• Task requirements
Skipping all pictures, please restate word for word the lines from the one that contains "This screenshot has" through the last line of the entries.

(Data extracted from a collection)
= Beginning of Section =

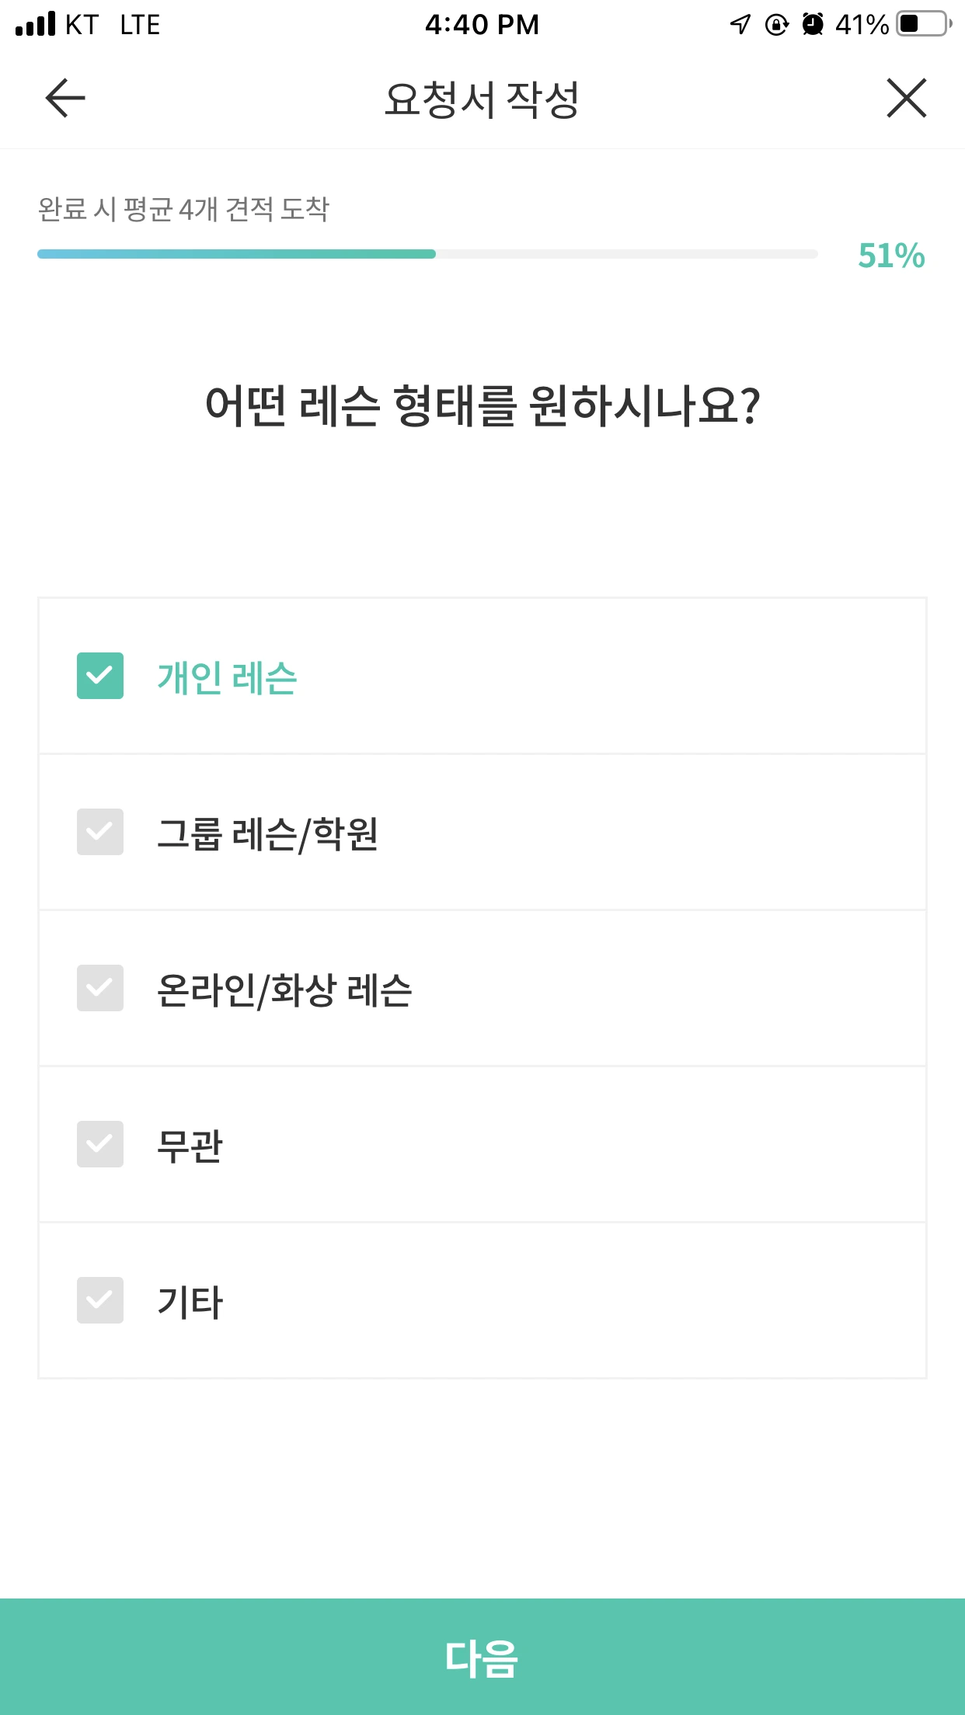The width and height of the screenshot is (965, 1715).
Task: Tap the cellular signal bars icon
Action: click(36, 24)
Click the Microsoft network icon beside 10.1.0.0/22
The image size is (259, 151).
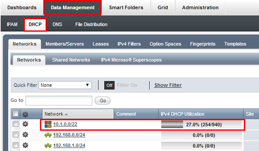point(48,124)
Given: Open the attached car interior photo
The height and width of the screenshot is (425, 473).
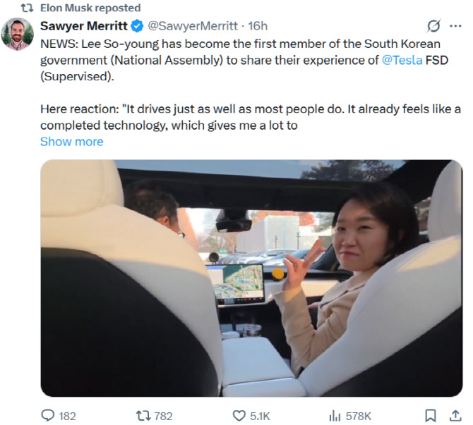Looking at the screenshot, I should (x=251, y=278).
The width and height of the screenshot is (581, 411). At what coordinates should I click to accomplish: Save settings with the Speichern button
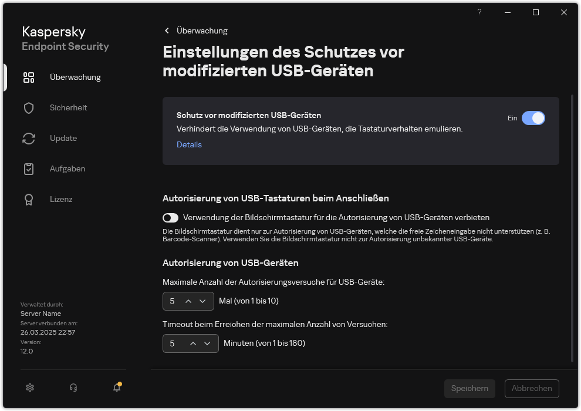coord(469,388)
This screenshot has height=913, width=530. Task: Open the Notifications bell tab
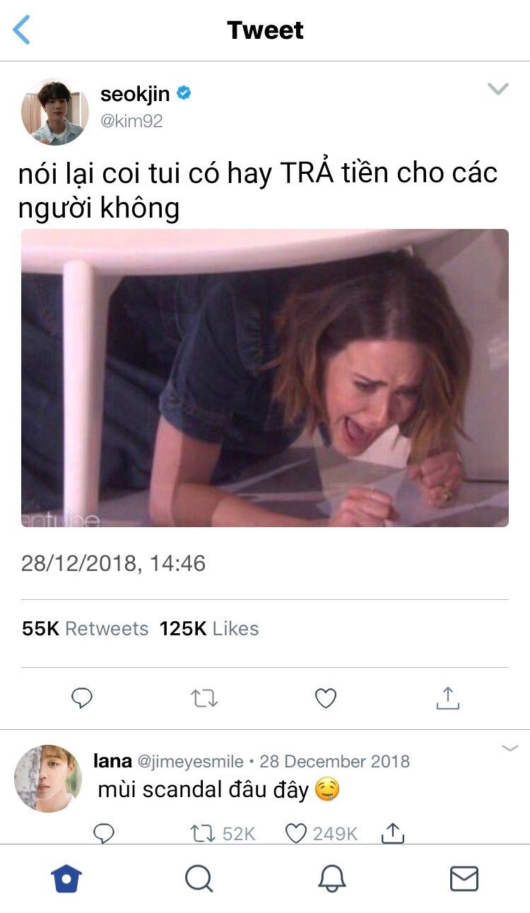tap(331, 879)
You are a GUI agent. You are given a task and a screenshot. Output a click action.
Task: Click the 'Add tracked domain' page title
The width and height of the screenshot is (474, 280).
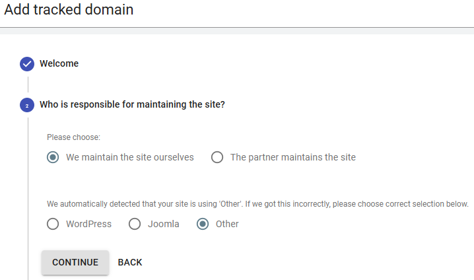69,9
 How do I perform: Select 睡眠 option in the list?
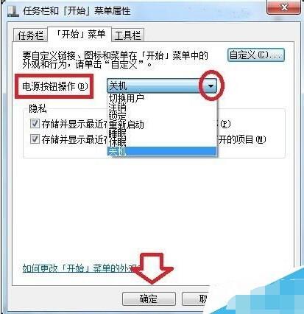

= End of Section =

• Reply
This screenshot has height=913, width=530. Task: Open the Notifications bell tab
tap(331, 879)
You are a GUI agent. You are given a task and a screenshot. Output a click action.
Task: Click the 'Add tracked domain' page title
The width and height of the screenshot is (474, 280).
69,9
 How do I perform: Select 睡眠 option in the list?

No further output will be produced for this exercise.